The Western News
- Type: Twice-weekly newspaper
- Format: Broadsheet
- Owner: Hagadone Media Group
- Publisher: Anton Kaufer
- President: Clint Schroeder
- General manager: Suzanne Resch
- Founded: 1902
- Headquarters: Libby, Montana
- Circulation: 3,000
- Website: thewesternnews.com

= The Western News =

The Western News is a twice-weekly newspaper in Libby, Montana. Its coverage area is southern Lincoln County, which includes the communities of Libby and Troy. The Western News was founded in 1902, and is owned by Duane Hagadone and the Hagadone Newspaper Group.

== History ==
The Western News was founded in 1902. In 1916, Kennedy & Lang sold the paper to Irvine & Griffin.

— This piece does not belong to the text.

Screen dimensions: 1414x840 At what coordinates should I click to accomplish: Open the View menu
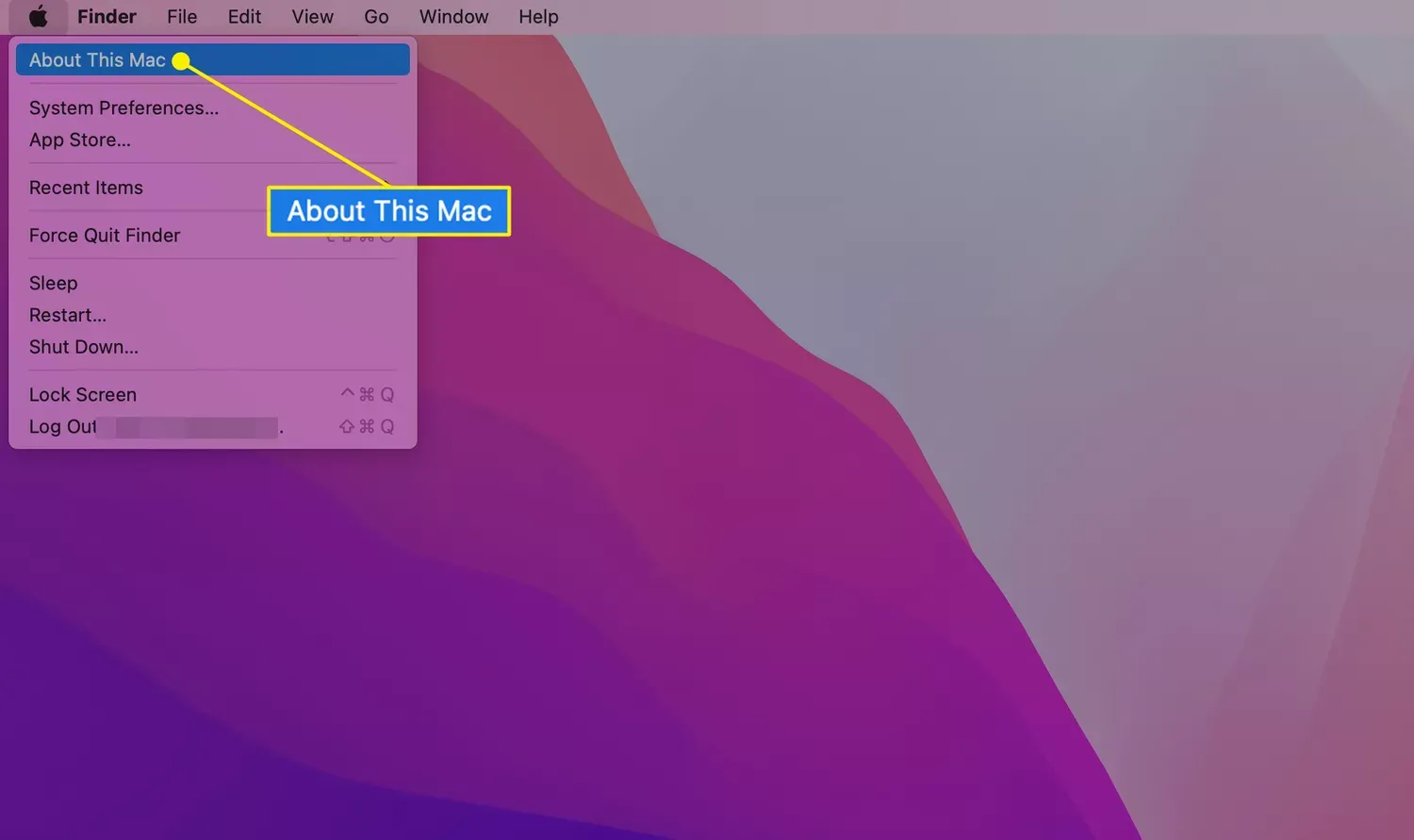point(312,16)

C. A. Griffin sold his interests in the Western Montana Publishing Co. to Charles D. Rowe in 1923. Rowe operated the paper for 22 years until selling it in 1945 to W. R. Littell. Littell sold it in 1960 to Paul Verdon and Ray Denning. W. C. and Clark King purchased the Western News from Paul Verdon and his wife Elaine in 1979. Mark and June McMahon owned the paper for 17 years until selling it to Hagadone Investment Co. in 1999. Owner Duane B. Hagadone died in 2021.